Fear of Offending GOP

But he also acknowledged his rough political straits, arguing that it was too soon to ram a tax hike through the Legislature over GOP objections. “It gratuitously offends Republicans,” he said in the interview at his state Capitol office.

GOP strategists offered another motive, saying that the governor’s personal political standing appeared to them to dictate his rejection of the fee increase. Private polls have found that it’s one of the most unpopular steps under consideration by the Legislature as it seeks to balance the budget. “It would have been the equivalent of whacking a hornet’s nest with a great big stick,” said Republican analyst Tony Quinn.

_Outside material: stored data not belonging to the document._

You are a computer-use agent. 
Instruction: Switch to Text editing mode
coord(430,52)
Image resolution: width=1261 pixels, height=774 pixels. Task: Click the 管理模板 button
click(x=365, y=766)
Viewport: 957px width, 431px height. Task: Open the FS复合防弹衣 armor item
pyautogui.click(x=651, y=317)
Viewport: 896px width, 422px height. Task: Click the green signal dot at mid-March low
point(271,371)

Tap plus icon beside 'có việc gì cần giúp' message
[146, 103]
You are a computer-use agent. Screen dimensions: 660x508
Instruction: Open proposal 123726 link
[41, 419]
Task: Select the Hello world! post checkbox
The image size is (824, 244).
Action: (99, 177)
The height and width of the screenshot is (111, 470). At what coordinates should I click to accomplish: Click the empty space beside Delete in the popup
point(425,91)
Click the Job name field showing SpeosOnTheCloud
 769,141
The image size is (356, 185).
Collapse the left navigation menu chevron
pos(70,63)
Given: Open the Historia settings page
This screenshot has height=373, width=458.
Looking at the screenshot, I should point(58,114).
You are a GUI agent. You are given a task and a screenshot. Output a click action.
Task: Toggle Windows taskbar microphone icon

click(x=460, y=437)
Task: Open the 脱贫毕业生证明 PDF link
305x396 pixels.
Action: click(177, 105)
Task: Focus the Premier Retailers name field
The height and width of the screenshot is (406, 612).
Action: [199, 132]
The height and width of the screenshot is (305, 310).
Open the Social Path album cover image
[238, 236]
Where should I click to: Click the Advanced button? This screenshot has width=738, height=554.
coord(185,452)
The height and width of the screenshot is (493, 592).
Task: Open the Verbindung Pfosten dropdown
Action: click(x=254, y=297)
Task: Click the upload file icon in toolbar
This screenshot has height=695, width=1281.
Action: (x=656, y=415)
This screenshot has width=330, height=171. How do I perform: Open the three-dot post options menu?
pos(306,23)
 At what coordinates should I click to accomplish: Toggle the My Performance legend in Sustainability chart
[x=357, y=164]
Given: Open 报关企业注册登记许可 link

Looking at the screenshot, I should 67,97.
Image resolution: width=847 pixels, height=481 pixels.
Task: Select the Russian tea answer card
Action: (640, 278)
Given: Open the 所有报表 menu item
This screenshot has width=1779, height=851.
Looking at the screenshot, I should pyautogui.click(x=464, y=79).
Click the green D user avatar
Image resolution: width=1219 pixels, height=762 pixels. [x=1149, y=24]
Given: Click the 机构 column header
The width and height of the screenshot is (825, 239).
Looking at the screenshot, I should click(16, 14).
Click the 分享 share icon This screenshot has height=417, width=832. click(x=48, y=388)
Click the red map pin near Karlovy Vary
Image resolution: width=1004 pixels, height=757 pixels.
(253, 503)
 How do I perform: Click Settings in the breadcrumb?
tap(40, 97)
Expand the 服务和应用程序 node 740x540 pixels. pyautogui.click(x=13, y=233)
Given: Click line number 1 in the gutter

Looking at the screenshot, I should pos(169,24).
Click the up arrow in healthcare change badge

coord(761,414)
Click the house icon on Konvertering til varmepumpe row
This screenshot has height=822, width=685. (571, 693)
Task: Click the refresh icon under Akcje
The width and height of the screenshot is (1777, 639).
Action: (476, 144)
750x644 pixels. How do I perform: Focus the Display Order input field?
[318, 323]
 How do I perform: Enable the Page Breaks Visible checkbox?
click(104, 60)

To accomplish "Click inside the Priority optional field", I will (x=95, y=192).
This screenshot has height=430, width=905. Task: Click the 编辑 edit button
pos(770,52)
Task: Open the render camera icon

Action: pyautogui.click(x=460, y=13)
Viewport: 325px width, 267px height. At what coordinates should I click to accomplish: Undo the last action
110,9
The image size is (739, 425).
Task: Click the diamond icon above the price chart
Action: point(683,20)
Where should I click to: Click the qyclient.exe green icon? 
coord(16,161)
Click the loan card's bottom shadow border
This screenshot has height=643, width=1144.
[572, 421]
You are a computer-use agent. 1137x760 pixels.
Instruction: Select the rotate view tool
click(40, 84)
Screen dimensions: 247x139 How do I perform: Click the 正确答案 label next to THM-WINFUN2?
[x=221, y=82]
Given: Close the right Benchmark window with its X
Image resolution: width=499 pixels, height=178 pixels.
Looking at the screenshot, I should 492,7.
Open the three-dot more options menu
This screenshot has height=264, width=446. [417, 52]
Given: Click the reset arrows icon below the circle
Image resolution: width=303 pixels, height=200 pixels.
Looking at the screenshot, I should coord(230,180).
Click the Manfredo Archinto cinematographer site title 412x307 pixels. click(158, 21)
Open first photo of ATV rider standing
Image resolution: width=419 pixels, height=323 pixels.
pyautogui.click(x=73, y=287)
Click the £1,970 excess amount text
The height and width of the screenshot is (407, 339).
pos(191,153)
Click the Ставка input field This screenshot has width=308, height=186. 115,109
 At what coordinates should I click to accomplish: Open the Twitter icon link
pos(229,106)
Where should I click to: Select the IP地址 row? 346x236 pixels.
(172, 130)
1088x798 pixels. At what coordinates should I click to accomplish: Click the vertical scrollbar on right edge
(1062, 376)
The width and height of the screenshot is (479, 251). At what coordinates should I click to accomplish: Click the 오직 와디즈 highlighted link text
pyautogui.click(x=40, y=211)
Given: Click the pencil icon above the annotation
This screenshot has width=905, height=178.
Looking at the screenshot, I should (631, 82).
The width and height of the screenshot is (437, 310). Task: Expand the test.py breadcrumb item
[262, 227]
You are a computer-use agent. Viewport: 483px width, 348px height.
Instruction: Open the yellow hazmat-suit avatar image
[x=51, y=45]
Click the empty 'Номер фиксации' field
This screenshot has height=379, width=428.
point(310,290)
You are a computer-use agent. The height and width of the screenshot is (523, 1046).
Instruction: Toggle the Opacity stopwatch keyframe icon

Yet there was no immediate benefit to Davis’ rejection. Even as he angered members of his own party, Davis found little in the way of concessions among the Republicans he needs to court for his budget. Senate Republican Leader Jim Brulte of Rancho Cucamonga said Davis “did the right thing” on the car fee. But Republicans also refused to soften their opposition to tax increases.

“I don’t believe there are Senate Republicans who are going to vote to raise taxes,” Brulte said. “This is not posturing. I don’t see it.”

As tellingly, Republicans persisted in publicly casting Davis as a fiscal profligate who drove California into its budget morass -- the same line of attack they used last year in fighting his reelection campaign.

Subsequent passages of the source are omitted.